▼

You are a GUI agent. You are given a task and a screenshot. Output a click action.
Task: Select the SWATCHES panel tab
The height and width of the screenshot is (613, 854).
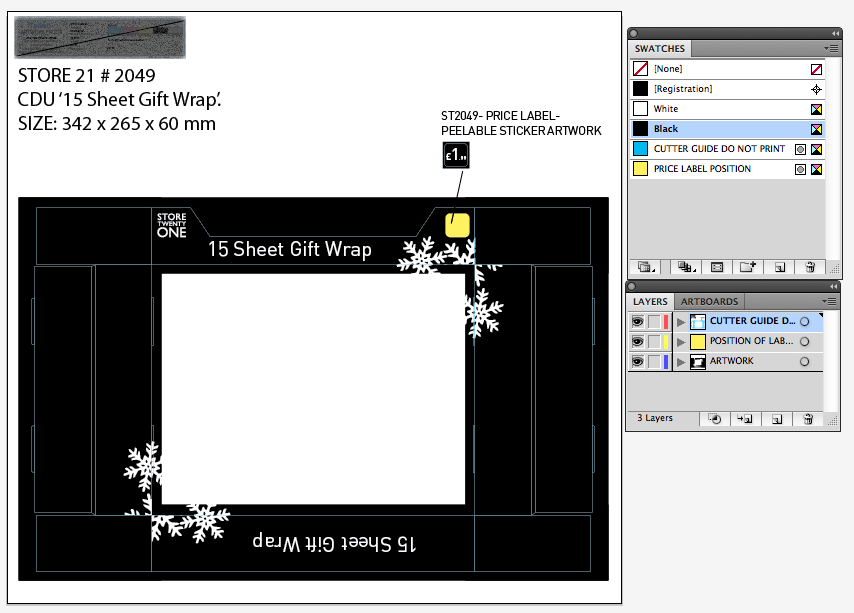pyautogui.click(x=660, y=48)
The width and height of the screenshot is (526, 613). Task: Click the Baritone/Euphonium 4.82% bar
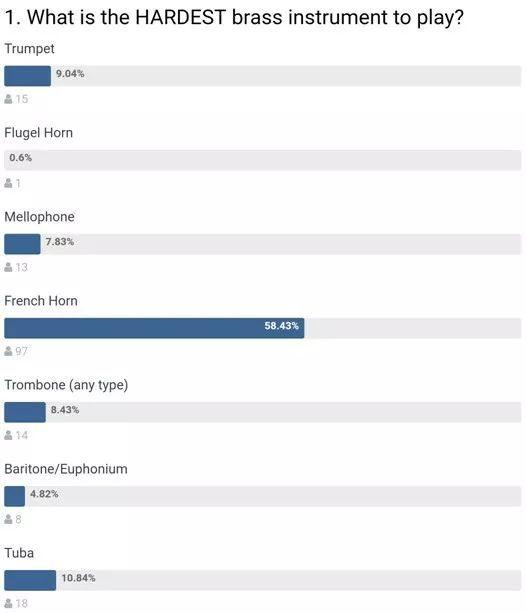263,496
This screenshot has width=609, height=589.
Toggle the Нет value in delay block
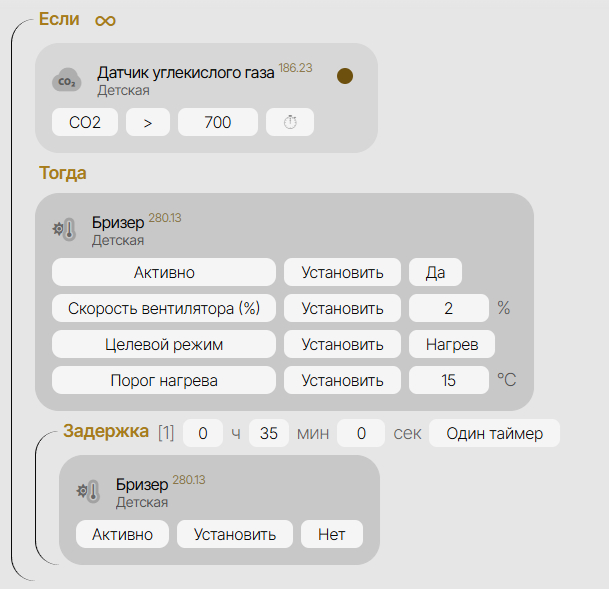click(x=331, y=534)
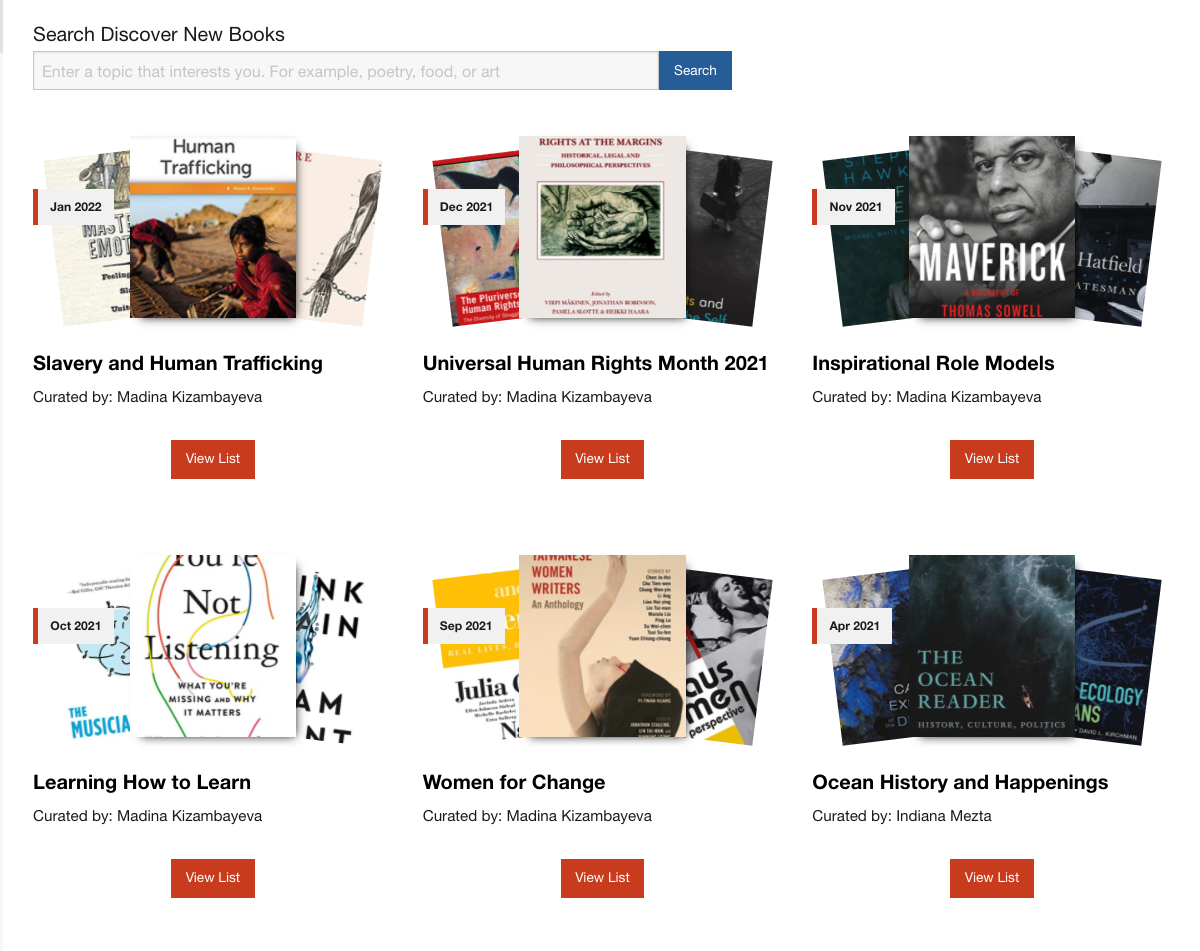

▲

Can you reproduce every one of the lines above word for word, leaving out the pictures?

You are a GUI agent. You are given a task and a screenshot. Output a click action.
Task: Select the SWATCHES panel tab
The height and width of the screenshot is (613, 854).
pyautogui.click(x=660, y=48)
The width and height of the screenshot is (526, 613). Task: Click the Baritone/Euphonium 4.82% bar
263,496
This screenshot has width=609, height=589.
Toggle the Нет value in delay block
click(x=331, y=534)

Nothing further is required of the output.